Transformer Masked Autoencoders for Next-Generation Wireless Communications: Architecture and Opportunities
Abdullah Zayat, Mahmoud A. Hasabelnaby, Mohanad Obeed, Anas Chaaban
TL;DR
The paper investigates the limitations of classical deep learning in next-generation wireless networks and proposes transformer-masked autoencoders (TMAE) as a powerful architecture to model complex dependencies and reconstruct data from partial observations. It demonstrates a case study where JPEG-TMAE improves image compression at low bitrates, highlighting gains in throughput and reduced transmitter complexity. It discusses applications across semantic source/channel coding, channel estimation, and privacy/security, and outlines challenges such as computation, energy, and data requirements. The work argues that TMAE offers a promising path toward intelligent, adaptive, and robust 6G+ wireless systems and outlines future research directions.
Abstract
Next-generation communication networks are expected to exploit recent advances in data science and cutting-edge communications technologies to improve the utilization of the available communications resources.

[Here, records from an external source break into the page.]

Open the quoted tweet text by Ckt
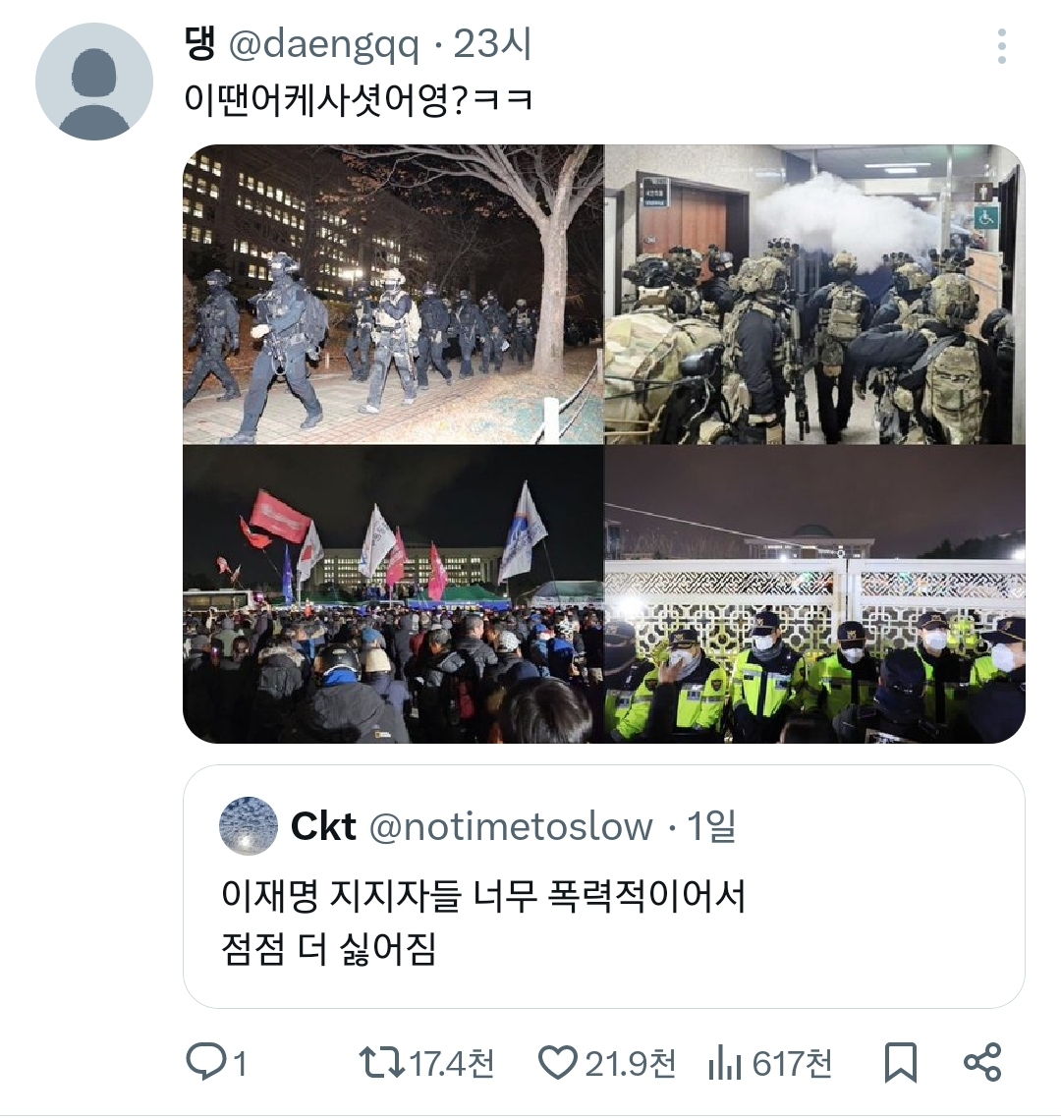 tap(482, 922)
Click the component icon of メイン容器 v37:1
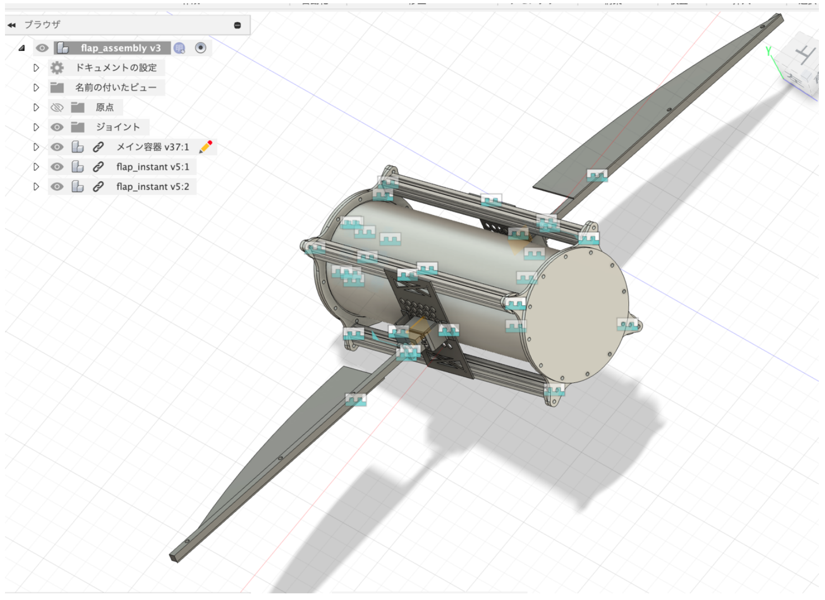The height and width of the screenshot is (600, 825). coord(78,147)
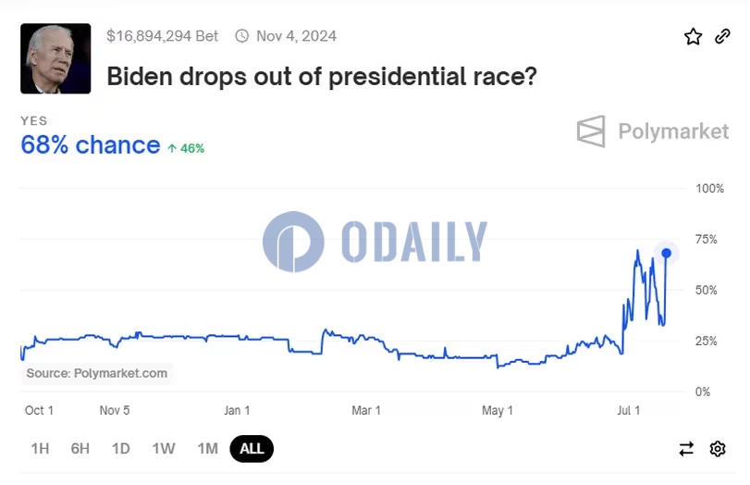
Task: Click the blue current-value chart dot
Action: (x=666, y=253)
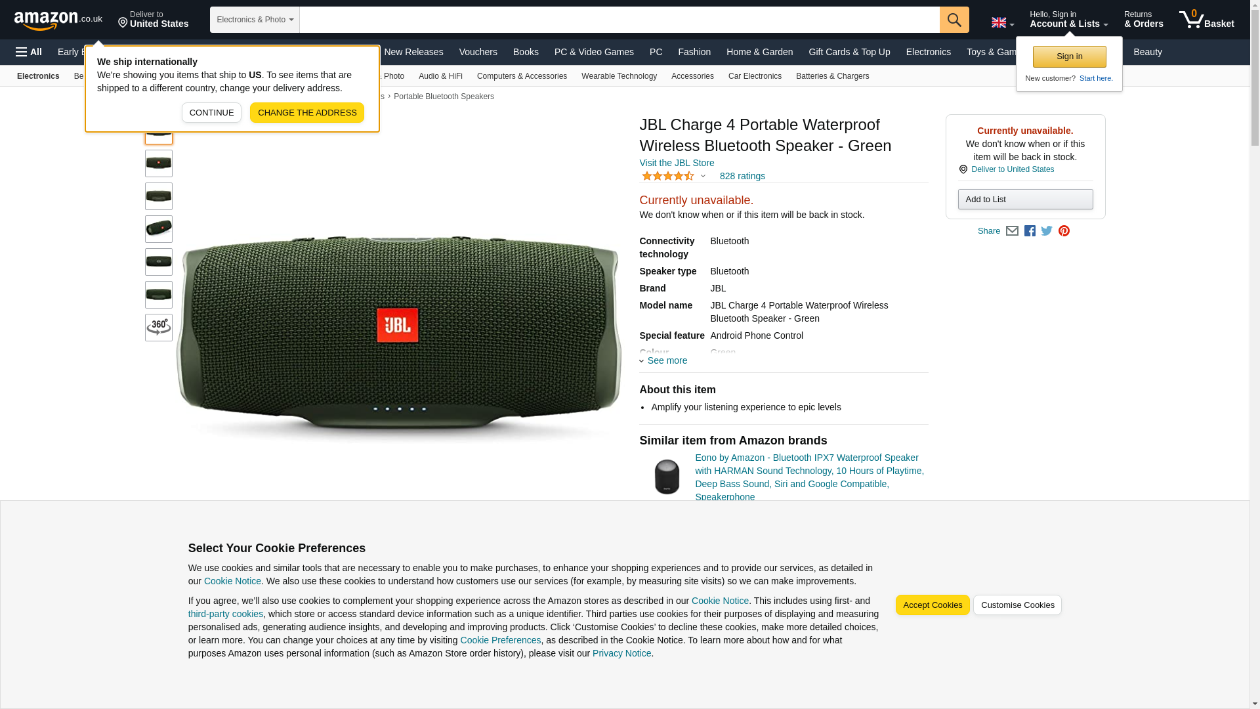Click the CHANGE THE ADDRESS button
The height and width of the screenshot is (709, 1260).
point(307,112)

In this article, we introduce an emerging deep learning (DL) architecture, the transformer-masked autoencoder (TMAE), and discuss its potential in next-generation wireless networks. We discuss the limitations of current DL techniques in meeting the requirements of 5G and beyond 5G networks, and how the TMAE differs from the classical DL techniques can potentially address several wireless communication problems. We highlight various areas in next-generation mobile networks which can be addressed using a TMAE, including source and channel coding, estimation, and security. Furthermore, we demonstrate a case study showing how a TMAE can improve data compression performance and complexity compared to existing schemes. Finally, we discuss key challenges and open future research directions for deploying the TMAE in intelligent next-generation mobile networks.